- Opening Delimiter -
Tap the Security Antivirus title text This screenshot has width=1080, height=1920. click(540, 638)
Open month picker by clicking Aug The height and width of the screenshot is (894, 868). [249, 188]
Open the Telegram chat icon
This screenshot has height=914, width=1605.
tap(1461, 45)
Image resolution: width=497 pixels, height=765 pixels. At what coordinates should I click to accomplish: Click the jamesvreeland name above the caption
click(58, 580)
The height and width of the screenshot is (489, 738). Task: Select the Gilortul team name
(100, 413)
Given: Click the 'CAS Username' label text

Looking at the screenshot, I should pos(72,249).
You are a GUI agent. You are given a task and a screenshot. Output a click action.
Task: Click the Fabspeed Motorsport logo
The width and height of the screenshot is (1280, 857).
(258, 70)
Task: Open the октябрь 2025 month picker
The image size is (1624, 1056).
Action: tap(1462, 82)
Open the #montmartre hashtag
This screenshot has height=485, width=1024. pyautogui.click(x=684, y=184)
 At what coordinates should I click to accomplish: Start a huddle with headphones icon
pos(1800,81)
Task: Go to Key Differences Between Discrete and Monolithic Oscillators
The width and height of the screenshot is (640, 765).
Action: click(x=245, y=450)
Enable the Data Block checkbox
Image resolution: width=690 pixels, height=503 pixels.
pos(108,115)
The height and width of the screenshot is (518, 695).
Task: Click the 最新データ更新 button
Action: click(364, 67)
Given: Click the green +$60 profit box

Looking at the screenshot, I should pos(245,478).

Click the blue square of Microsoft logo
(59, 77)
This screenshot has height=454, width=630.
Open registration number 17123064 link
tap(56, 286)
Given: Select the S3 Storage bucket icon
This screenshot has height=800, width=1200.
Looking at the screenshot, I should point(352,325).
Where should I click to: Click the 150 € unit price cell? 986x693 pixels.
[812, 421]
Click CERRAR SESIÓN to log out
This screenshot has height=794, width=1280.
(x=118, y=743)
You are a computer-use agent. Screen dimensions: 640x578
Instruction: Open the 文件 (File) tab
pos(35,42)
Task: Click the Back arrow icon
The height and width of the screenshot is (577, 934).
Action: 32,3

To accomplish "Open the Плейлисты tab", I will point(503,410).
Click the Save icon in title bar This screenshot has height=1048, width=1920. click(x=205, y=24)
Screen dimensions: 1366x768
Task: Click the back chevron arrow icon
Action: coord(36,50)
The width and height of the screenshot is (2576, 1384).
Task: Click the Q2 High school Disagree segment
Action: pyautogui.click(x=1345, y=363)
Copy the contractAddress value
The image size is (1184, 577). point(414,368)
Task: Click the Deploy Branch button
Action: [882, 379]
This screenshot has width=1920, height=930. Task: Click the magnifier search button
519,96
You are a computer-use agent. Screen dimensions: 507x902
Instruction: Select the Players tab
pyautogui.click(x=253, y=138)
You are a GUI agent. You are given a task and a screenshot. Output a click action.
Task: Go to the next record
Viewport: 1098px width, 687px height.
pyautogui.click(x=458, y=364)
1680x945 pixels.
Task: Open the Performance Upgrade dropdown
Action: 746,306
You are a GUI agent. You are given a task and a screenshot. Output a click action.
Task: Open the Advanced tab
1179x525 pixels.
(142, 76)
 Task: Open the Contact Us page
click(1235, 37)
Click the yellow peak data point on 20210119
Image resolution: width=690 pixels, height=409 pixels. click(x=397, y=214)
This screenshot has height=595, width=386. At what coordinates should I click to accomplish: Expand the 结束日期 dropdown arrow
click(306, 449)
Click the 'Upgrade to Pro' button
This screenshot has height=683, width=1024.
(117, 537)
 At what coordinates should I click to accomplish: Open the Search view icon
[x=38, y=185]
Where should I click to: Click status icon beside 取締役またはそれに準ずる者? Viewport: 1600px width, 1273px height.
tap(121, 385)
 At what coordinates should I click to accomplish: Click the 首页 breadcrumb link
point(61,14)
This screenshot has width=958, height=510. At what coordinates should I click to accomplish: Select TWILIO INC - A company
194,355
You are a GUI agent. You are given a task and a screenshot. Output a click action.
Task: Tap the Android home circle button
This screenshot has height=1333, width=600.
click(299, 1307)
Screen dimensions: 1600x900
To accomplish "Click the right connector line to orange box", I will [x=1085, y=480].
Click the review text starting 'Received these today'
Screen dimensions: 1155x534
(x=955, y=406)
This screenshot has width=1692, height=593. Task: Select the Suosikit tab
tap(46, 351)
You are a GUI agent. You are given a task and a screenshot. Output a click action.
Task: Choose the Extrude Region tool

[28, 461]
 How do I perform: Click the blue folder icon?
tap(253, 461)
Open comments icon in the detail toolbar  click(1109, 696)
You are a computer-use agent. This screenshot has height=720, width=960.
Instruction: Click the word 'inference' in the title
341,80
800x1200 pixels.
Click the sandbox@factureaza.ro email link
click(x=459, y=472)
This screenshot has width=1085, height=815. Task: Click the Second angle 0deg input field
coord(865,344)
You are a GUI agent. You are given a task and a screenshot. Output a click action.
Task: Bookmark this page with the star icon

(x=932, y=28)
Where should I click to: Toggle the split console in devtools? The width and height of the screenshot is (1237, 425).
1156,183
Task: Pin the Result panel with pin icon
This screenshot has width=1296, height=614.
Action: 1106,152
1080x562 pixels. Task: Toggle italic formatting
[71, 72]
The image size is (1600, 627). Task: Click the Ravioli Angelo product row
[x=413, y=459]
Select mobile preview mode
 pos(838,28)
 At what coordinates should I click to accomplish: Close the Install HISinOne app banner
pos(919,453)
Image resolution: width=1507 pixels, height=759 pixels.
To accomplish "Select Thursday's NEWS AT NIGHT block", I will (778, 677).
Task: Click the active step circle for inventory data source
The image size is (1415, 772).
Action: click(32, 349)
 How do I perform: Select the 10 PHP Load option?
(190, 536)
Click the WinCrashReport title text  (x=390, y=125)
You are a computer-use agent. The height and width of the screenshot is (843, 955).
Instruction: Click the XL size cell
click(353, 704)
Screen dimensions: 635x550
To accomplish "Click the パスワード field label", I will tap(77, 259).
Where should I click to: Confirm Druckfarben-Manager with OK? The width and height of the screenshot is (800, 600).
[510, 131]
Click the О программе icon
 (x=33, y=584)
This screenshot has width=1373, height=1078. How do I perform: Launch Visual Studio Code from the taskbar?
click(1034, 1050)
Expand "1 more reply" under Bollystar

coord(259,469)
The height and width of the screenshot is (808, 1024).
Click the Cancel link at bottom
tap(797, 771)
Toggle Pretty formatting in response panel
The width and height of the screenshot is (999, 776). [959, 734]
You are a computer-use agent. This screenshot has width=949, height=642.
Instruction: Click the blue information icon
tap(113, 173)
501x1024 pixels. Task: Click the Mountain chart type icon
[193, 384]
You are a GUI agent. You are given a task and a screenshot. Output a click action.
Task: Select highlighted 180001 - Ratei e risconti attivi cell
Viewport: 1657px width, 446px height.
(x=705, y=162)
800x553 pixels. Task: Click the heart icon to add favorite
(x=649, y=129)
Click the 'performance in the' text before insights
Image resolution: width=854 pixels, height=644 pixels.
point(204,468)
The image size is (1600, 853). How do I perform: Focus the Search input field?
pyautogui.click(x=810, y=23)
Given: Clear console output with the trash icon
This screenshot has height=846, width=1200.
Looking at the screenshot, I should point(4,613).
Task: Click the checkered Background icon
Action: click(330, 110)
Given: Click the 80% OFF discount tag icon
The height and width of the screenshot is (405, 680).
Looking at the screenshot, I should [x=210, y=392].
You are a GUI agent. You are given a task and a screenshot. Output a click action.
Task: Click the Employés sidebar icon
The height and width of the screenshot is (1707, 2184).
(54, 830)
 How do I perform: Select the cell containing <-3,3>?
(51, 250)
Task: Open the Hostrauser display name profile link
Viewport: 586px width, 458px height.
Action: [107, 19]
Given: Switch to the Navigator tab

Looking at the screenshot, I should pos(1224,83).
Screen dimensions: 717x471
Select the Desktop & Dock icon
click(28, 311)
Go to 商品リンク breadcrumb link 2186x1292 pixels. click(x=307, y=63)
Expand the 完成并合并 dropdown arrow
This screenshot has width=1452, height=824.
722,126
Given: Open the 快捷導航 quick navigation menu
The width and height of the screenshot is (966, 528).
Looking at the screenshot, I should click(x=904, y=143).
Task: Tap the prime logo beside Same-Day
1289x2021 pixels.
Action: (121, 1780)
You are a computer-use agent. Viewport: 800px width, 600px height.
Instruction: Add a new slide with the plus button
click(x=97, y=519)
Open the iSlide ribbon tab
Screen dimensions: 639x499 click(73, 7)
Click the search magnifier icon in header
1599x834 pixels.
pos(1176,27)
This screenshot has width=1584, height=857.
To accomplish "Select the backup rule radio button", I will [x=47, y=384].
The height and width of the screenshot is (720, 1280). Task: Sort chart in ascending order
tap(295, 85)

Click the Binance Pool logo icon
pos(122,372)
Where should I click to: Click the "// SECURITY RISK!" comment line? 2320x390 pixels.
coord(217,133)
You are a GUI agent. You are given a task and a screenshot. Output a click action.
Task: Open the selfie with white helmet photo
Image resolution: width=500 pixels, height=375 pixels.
- Closing Delimiter -
*Exercise instructions*
Lines holding the string "circle" are the answer; copy each one from the listing above.

*Task answer*
Task: Tap the Android home circle button
Task: Click the active step circle for inventory data source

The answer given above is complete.